## TASK GOAL
Quote the forum thread below on motor noise and cooling in full, word for word, without the data that follows it.

## QUOTED TEXT
— start —
It's not unheard of 

I suspect the ticking noise to come from a raised commutator segment (often called a bar). It is possible for the noise to come from elsewhere, maybe even a bearing. But most cases I've seen is the comm and brushes. 

Was this a used motor? Did it make the noise before you rotated the CEH? Does it do it both direction of rotation?

If it is in fact a raised comm bar, could be trouble. Bar to bar deviation on the comm needs to be a couple of tenths or less (that is 0.0002 inch). Get out your tape measure  This takes a machinist dial indicator to verify. 

A lot depends on a lot of things. If this high bar is modest in deviation, the noise may improve with time and maybe stoning the comm will help. Operation of the motor may be acceptable. But on the other hand, it may cause excessive arcing and heat and real short brush life.

So, to answer your question directly, no, it is not normal. And the by-the-book recommendation would be to seek a professional to examine it and turn the comm if in fact that is the problem.

Regards,

major


----------



## toddshotrods (Feb 10, 2009)

How much air does it take to cool a motor (forced air system)? The kit sold by EV Source looks like a commercial strength hair dryer type blower/motor ducted to a metal band. It appears that the band simply seals off the other ports of the Warp motor, and blows air into the one the ducting is located over. This doesn't seem like much air flow to me.

One option I looked at is using the fan wheel from a leaf blower, etc. It's a centrifugal design, like a small supercharger. I found one on Ebay, and the specs for the blower it comes from are: 483.8 cfm at the housing/310.8 cfm in the tube, 161 mph air speed, from a 2.7hp/2.0kw motor spinning up to 7500rpm.
— end —
## GIVEN INFORMATION
— start —
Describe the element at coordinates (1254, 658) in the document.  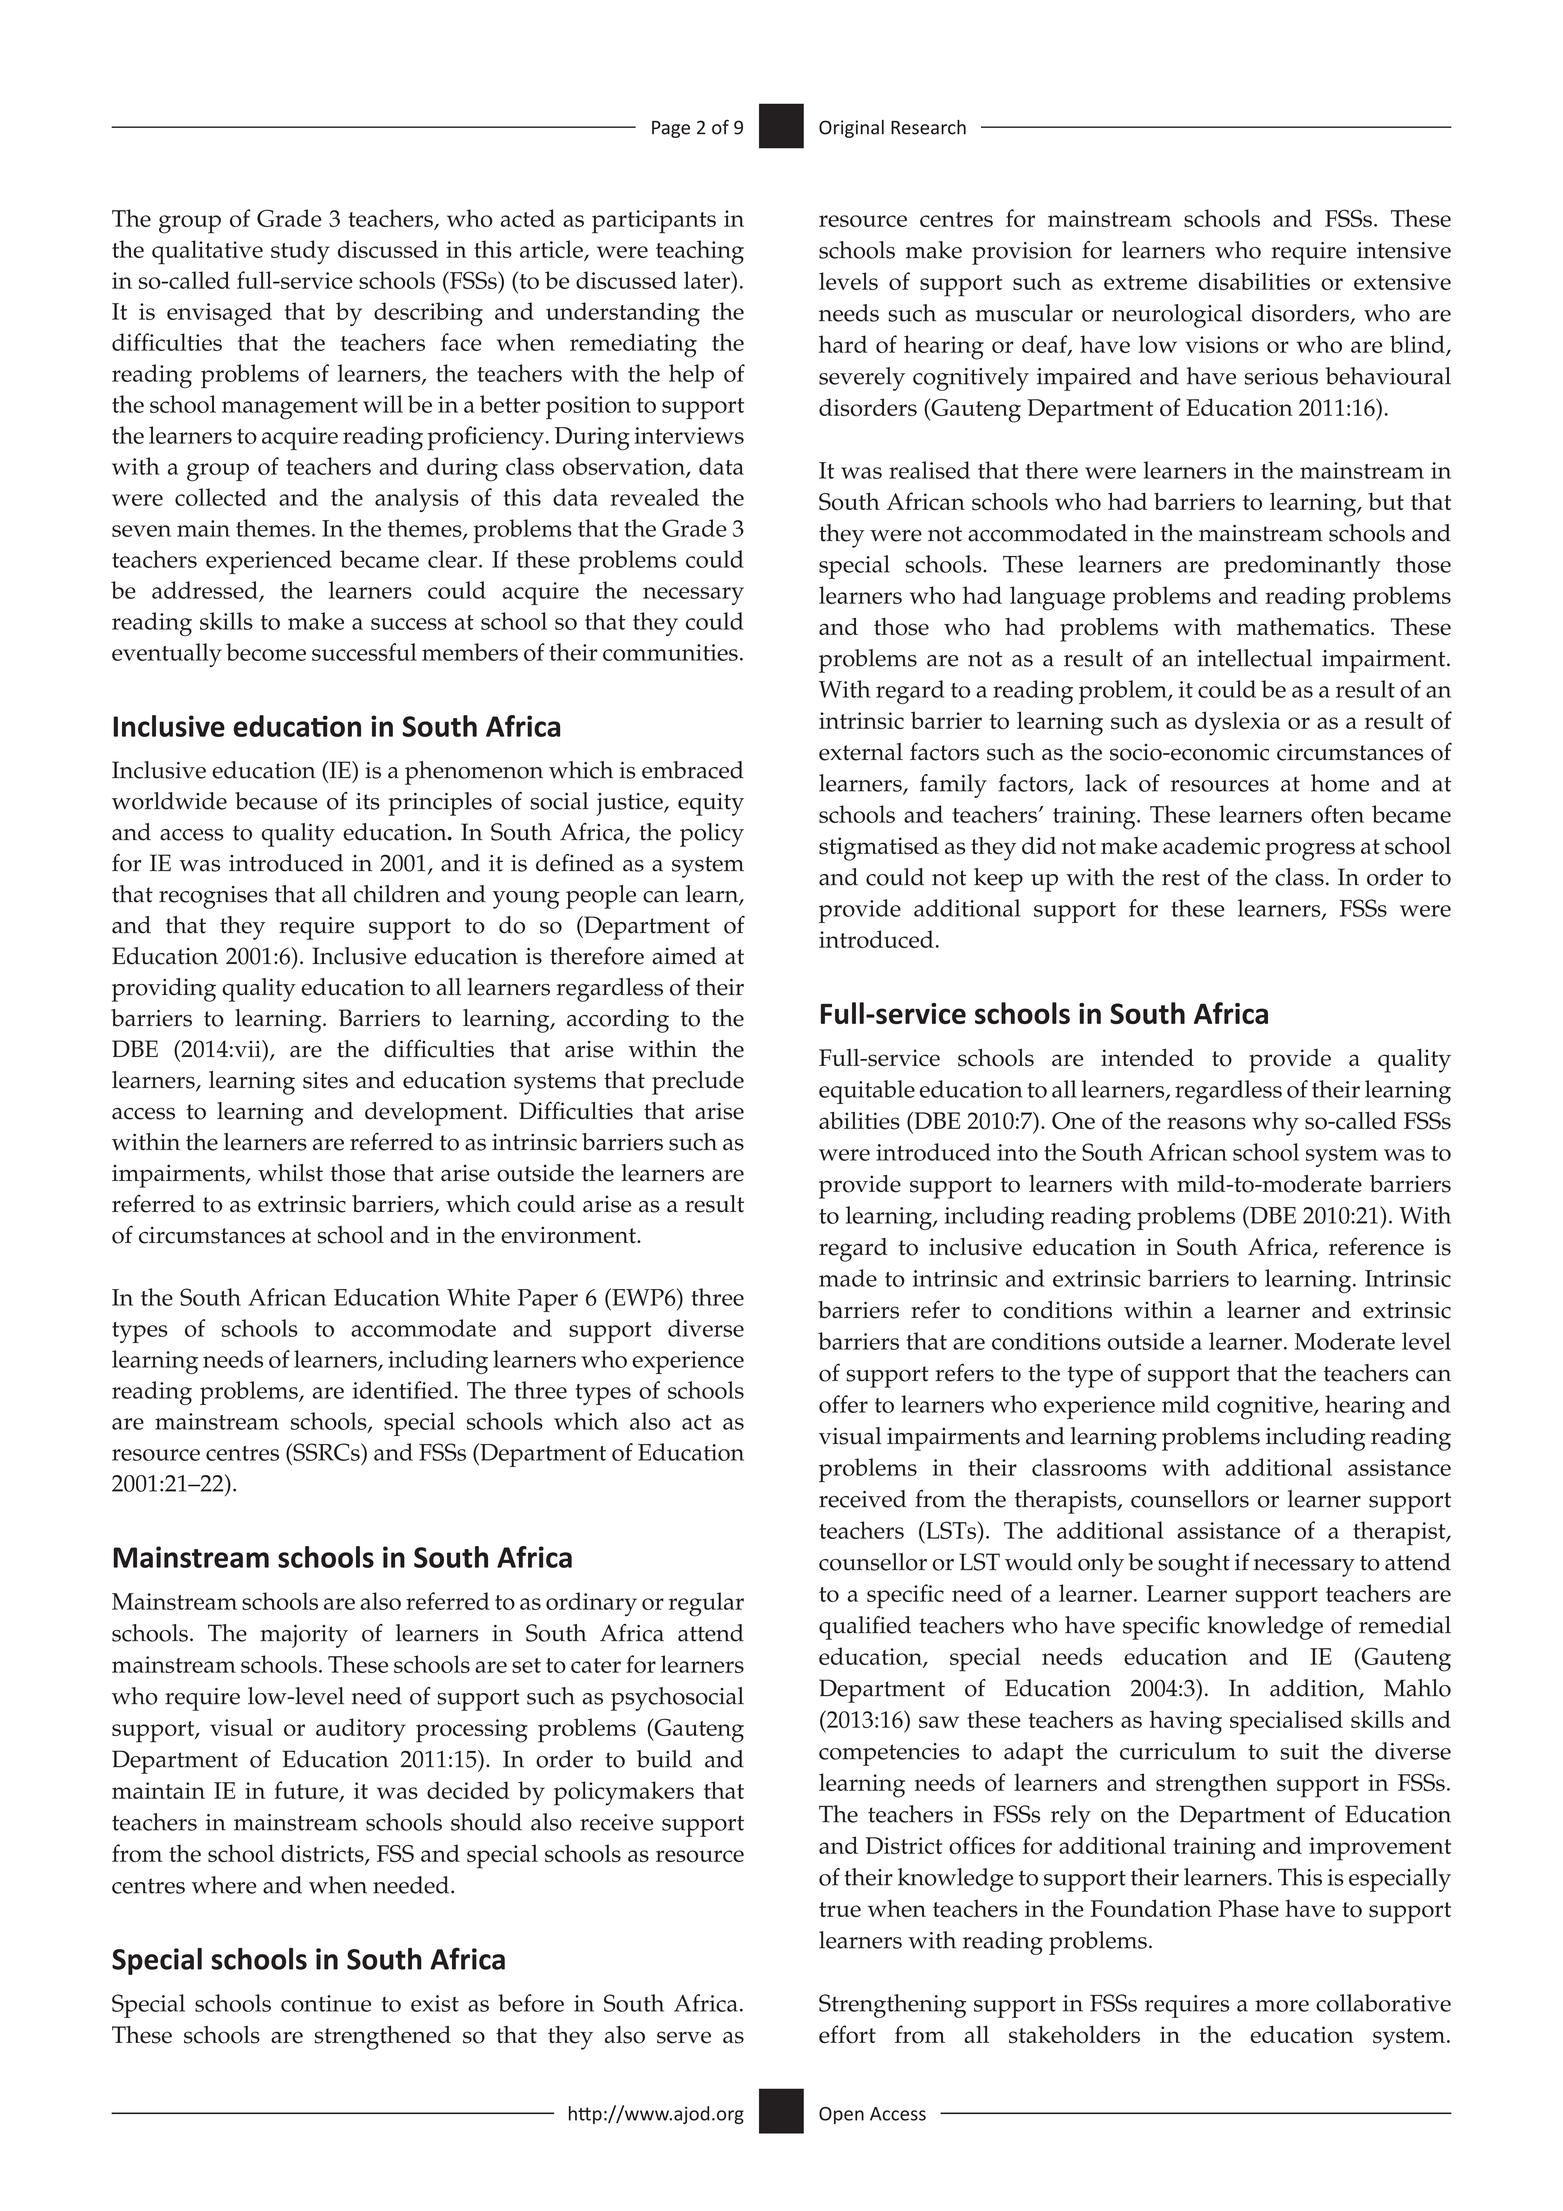
I see `intellectual` at that location.
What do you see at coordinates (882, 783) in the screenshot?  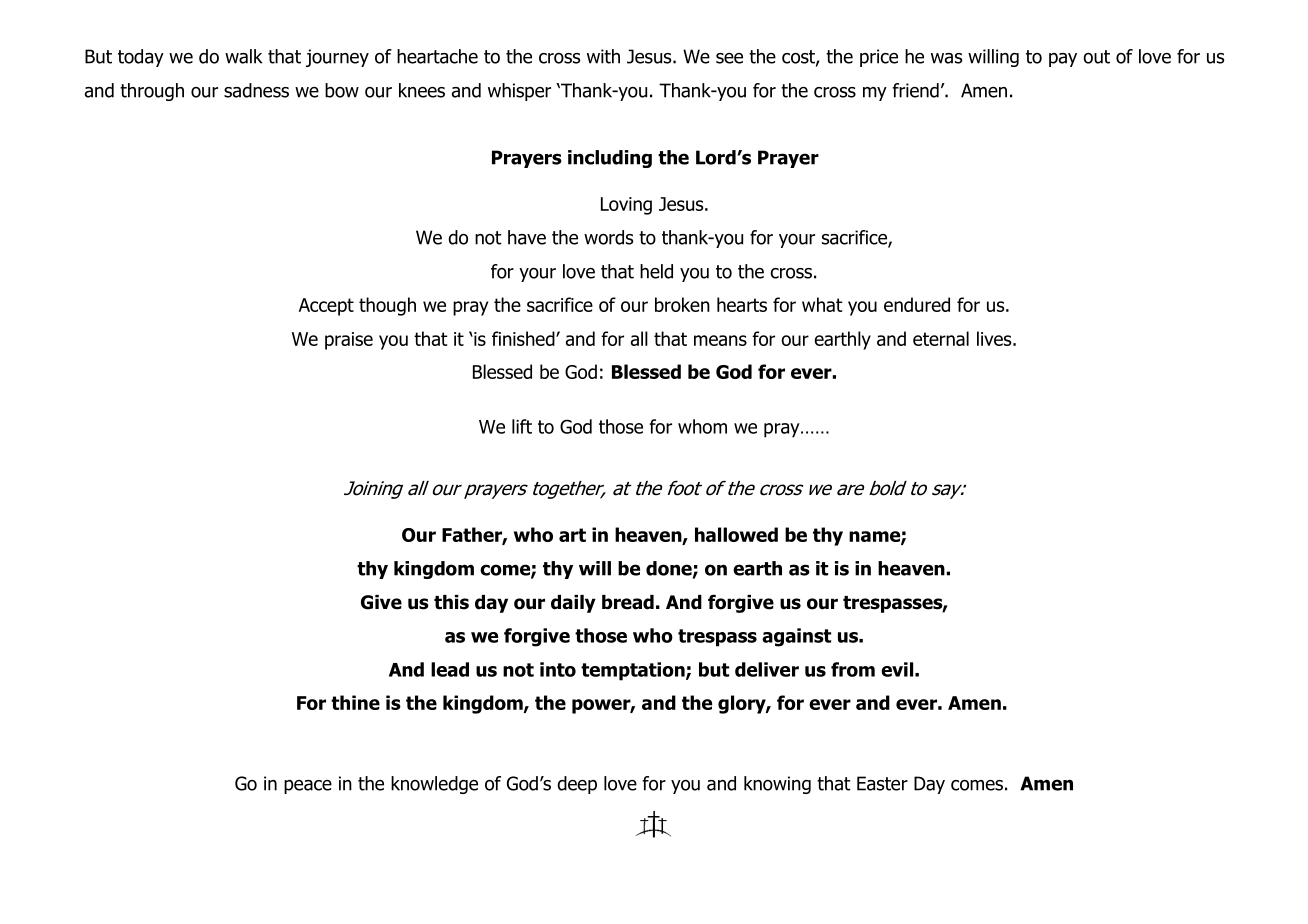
— end —
## SOLUTION TO THIS TASK
It's not unheard of 

I suspect the ticking noise to come from a raised commutator segment (often called a bar). It is possible for the noise to come from elsewhere, maybe even a bearing. But most cases I've seen is the comm and brushes. 

Was this a used motor? Did it make the noise before you rotated the CEH? Does it do it both direction of rotation?

If it is in fact a raised comm bar, could be trouble. Bar to bar deviation on the comm needs to be a couple of tenths or less (that is 0.0002 inch). Get out your tape measure  This takes a machinist dial indicator to verify. 

A lot depends on a lot of things. If this high bar is modest in deviation, the noise may improve with time and maybe stoning the comm will help. Operation of the motor may be acceptable. But on the other hand, it may cause excessive arcing and heat and real short brush life.

So, to answer your question directly, no, it is not normal. And the by-the-book recommendation would be to seek a professional to examine it and turn the comm if in fact that is the problem.

Regards,

major


----------



## toddshotrods (Feb 10, 2009)

How much air does it take to cool a motor (forced air system)? The kit sold by EV Source looks like a commercial strength hair dryer type blower/motor ducted to a metal band. It appears that the band simply seals off the other ports of the Warp motor, and blows air into the one the ducting is located over. This doesn't seem like much air flow to me.

One option I looked at is using the fan wheel from a leaf blower, etc. It's a centrifugal design, like a small supercharger. I found one on Ebay, and the specs for the blower it comes from are: 483.8 cfm at the housing/310.8 cfm in the tube, 161 mph air speed, from a 2.7hp/2.0kw motor spinning up to 7500rpm.